We look at the challenges faced by local city officers continuing to take action on climate change during lockdown, and the opportunities.

How can councils engage citizens in climate action?

Cara Jenkinson

Council climate action delivers warmer homes, cleaner air, better health and green job opportunities – as well as reduced emissions. And with coronavirus battering local authority budgets, the power to tackle multiple issues at once is more important than ever. Successful initiatives engage and inspire local people – this allows projects to overcome political hurdles, but also to harness the enormous power of our communities, something that has been on display throughout the pandemic.

More than 200 UK councils have already declared a climate emergency, but many are struggling to turn ambition into action. Ashden’s Climate Action Co-benefits toolkit use proven solutions to help authorities make the business case for more radical climate action. This month we expanded the toolkit with a new chapter on citizen engagement. Here’s how leaders and innovators are tackling the issue – from enabling digital discussion to forging community partnerships.

Listening to citizens – online and offline

Oxford City Council convened a climate change citizens’ assembly last Autumn. 50 residents, who were selected by a stratified random sampling process, met over two weekends. They learnt from experts about the fundamentals of climate change and decarbonisation actions, then made recommendations to the city council. As the assembly progressed the co-benefits of climate action came to the fore, and focus shifted to how limited public funding could be used to address the climate emergency and deliver on other council priorities.

Our citizen engagement chapter includes case studies of climate assemblies and juries and also looks at the challenges of online engagement, particularly relevant now that public gatherings can’t take place. A quick Ashden poll of more than 80 local authority staff and councillors reveals that 39 per cent are already engaging on climate change digitally, but many worry about how inclusive this is.

mySociety, who feature in the toolkit, have produced several guides about working with digital tools for community participation. The organisation gives examples of how digital processes can be made more inclusive such as ensuring that online meetings can be accessed through dial-up, planning shorter sessions and running test calls to build confidence. They also note that some participants may find online meetings less intimidating than face-to-face sessions.

Communities leading the way

There has been a surge in community-led activity on climate action in the last year, and our toolkit features inspiring case studies from across the country. By supporting community initiatives, local authorities can build trust, deliver wider benefits and potentially increase the capacity of stretched council staff. A great example is South East London Community Energy (SELCE), who have partnered with Charlton Athletic football club and 12 local authorities to deliver an ambitious fuel poverty scheme that is improving the energy efficiency of local homes. People living in cold homes are more likely to suffer from respiratory illness, so this initiative is saving money for the NHS too. SELCE is now working with coronavirus mutual aid groups to target vulnerable residents.

A Repowering solar installation project in Lambeth

Tackling objections head on

Meeting carbon reduction targets will require significant changes to the way most people live and not all of these changes will be popular. Demonstrating the co-benefits of climate action can be helpful in winning hearts and minds. A great example here is the school streets programme led by Ashden winner Sustrans.  Streets adjacent to schools are closed at school opening and close times with entry to pedestrians and cyclists only. While there is often initial resistance to restricting access by car, parents soon appreciate clean, quiet streets where their children can play safely. safe streets where their children can play. And there are clear health benefits too from reduced air pollution and road accidents.

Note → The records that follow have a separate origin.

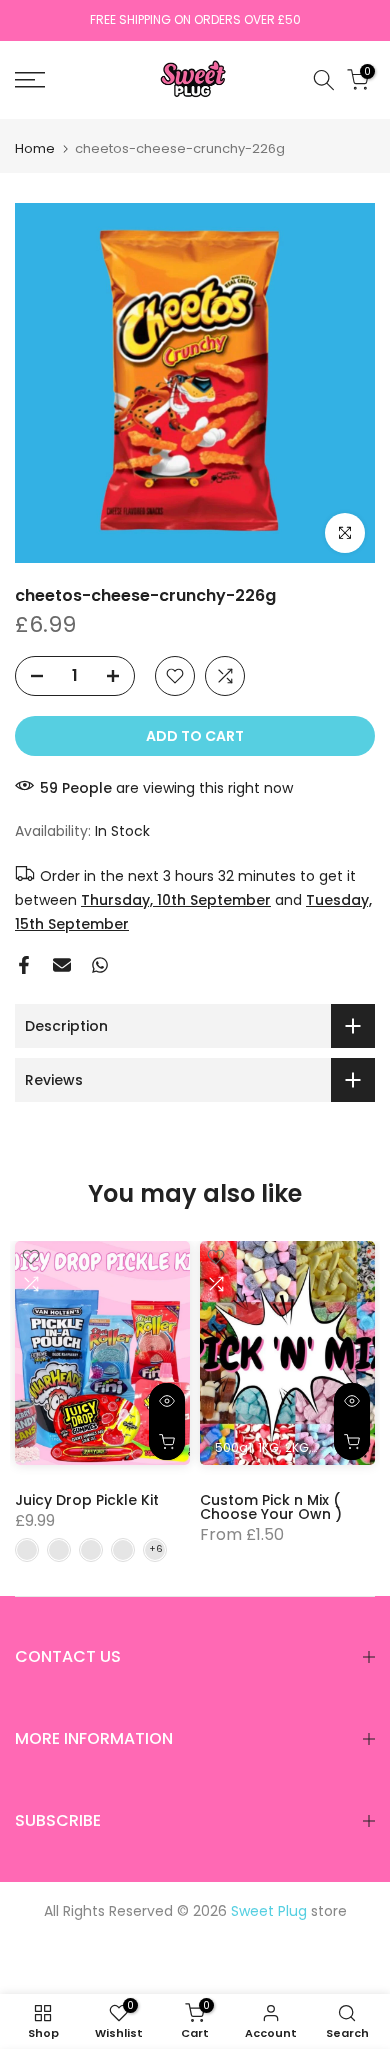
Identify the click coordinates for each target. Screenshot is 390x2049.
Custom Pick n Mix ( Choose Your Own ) (271, 1507)
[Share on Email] (62, 965)
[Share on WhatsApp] (100, 965)
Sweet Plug (269, 1911)
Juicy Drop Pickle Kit (87, 1500)
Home (35, 148)
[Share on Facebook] (24, 965)
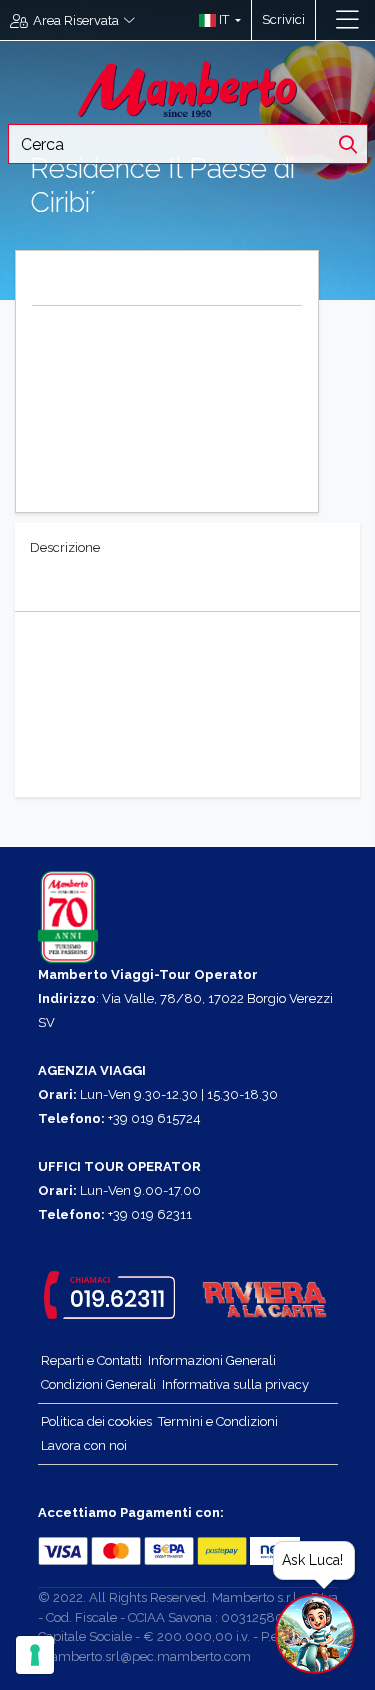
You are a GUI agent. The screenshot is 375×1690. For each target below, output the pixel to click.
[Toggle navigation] (347, 20)
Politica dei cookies (96, 1421)
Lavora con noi (84, 1445)
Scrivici (283, 19)
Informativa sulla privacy (235, 1384)
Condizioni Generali (98, 1384)
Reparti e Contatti (91, 1360)
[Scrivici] (325, 20)
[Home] (188, 87)
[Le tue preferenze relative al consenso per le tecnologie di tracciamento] (35, 1655)
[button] (215, 20)
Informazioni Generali (212, 1360)
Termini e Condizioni (218, 1421)
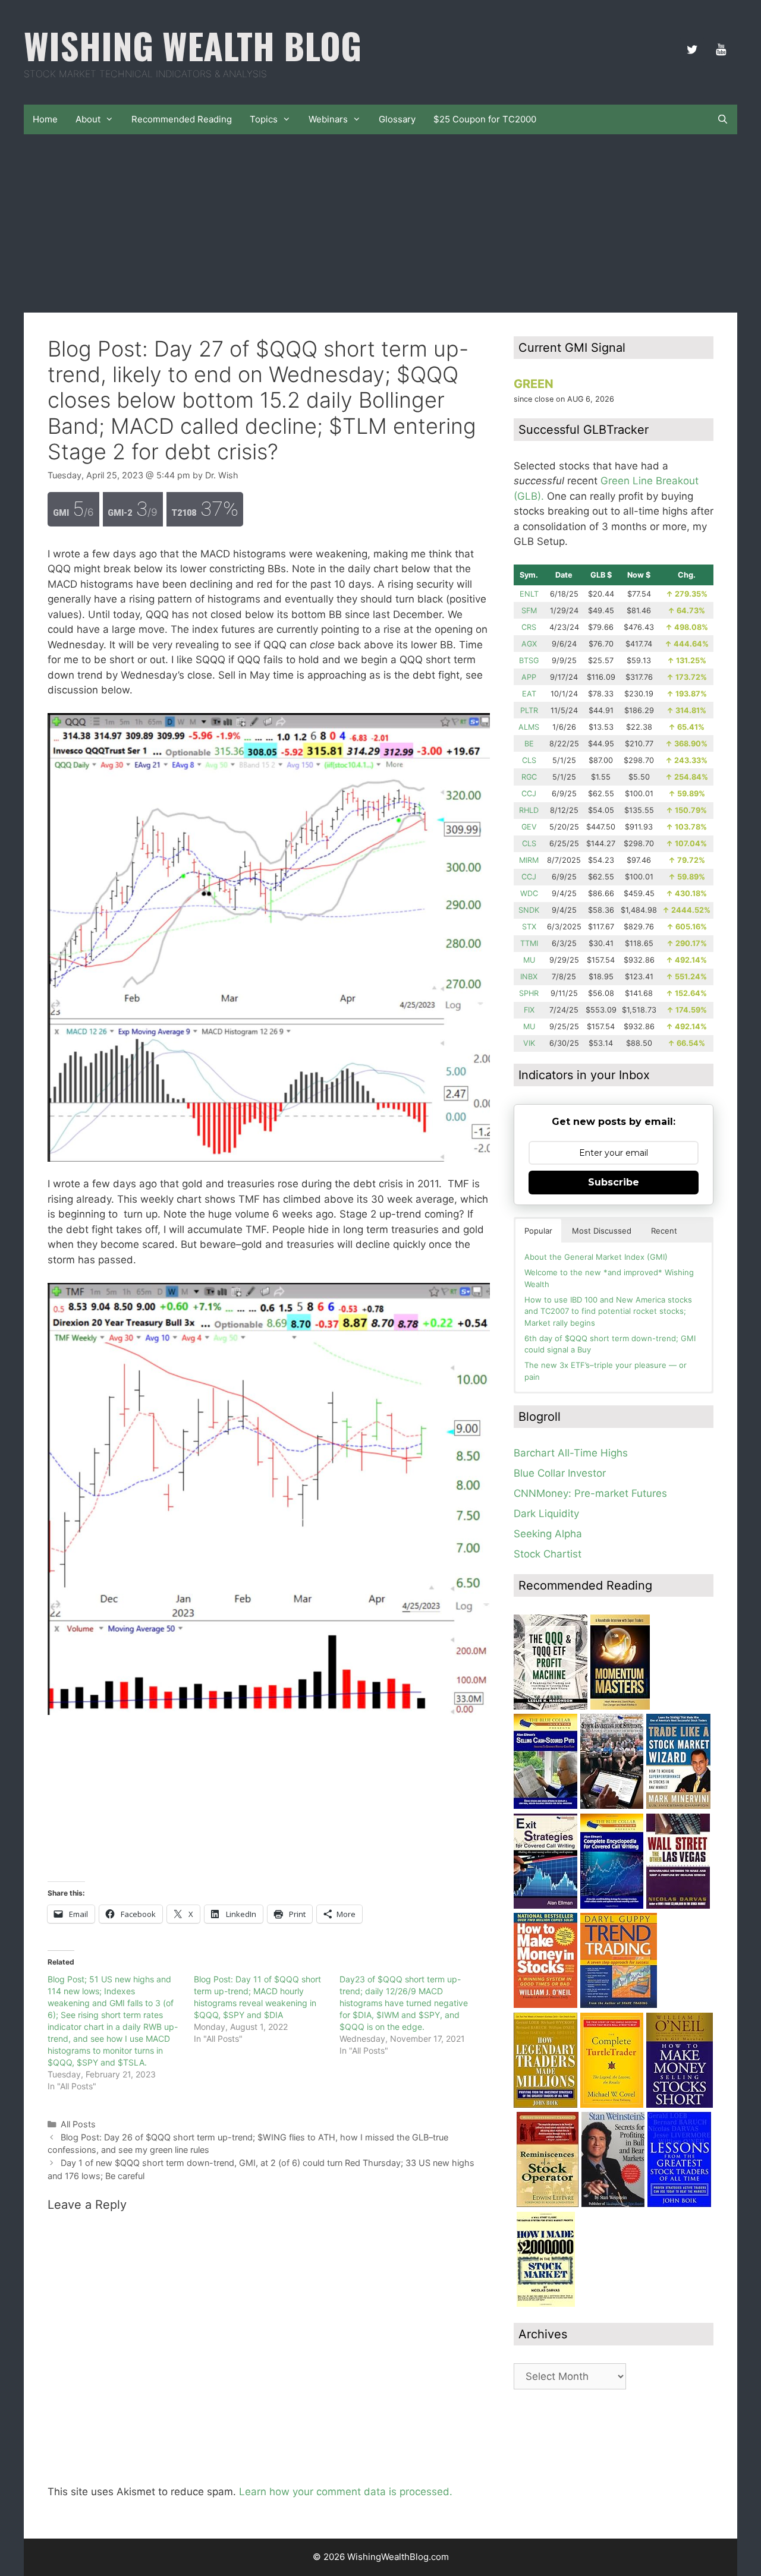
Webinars (328, 119)
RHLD (529, 810)
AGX (529, 643)
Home (45, 119)
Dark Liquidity (546, 1513)
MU (529, 960)
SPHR (529, 993)
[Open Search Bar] (722, 119)
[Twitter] (692, 49)
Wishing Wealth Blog (192, 44)
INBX (528, 976)
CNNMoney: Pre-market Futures (590, 1493)
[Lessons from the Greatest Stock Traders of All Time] (679, 2203)
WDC (529, 893)
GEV (529, 826)
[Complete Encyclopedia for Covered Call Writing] (611, 1905)
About (88, 119)
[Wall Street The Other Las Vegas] (678, 1905)
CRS (528, 627)
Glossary (397, 119)
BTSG (529, 660)
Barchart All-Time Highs (571, 1453)
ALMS (528, 727)
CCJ (528, 793)
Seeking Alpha (548, 1534)
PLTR (529, 710)
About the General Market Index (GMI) (596, 1257)
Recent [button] (664, 1230)
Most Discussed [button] (601, 1230)
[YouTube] (720, 49)
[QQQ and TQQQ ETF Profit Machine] (550, 1706)
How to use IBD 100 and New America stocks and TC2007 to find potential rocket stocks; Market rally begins (608, 1311)
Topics (264, 119)
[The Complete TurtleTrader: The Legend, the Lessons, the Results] (611, 2104)
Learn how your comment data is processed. (345, 2492)
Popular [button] (538, 1230)
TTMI (529, 943)
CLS (529, 760)
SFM (529, 610)
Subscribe (613, 1182)
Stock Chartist (547, 1554)
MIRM (529, 860)
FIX (529, 1009)
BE (529, 743)
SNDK (528, 910)
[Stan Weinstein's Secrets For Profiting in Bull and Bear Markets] (612, 2203)
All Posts (78, 2124)
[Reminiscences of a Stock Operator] (547, 2203)
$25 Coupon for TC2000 (484, 119)
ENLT (529, 593)
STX (529, 926)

There is also anxiety around jobs as we decarbonise our economy. That’s where community projects such as those run by London charity Repowering come in. Their renewable energy initiatives involve local young people with an accredited, paid, youth training programme. Repowering CEO Afsheen Rashid says: “Our scheme targets young people who lack adequate opportunities and role models, who are often disengaged with education. When procuring low carbon projects, councils should be sure to include work experience placements that are genuinely inclusive.”

During lockdown, people have come to value their neighbourhoods more – perhaps visiting a local park for the first time, making more use of the high street, meeting their neighbours. Councils that engage with this new concern for the places that we live, and link climate action with improving lives for their citizens, can be bolder in tackling the climate emergency.

Nick Gardner, Head of Climate Action at the National Lottery Community Fund, explains: “At a time when public concern about the environment is at a record high, it is vitally important to retain a positive narrative to engage people and communities. By focusing on co-benefits we will encourage a wider-cross section of the population to engage with climate action.”

This chapter of the co-benefits toolkit was made possible by a grant from the National Lottery Community Fund.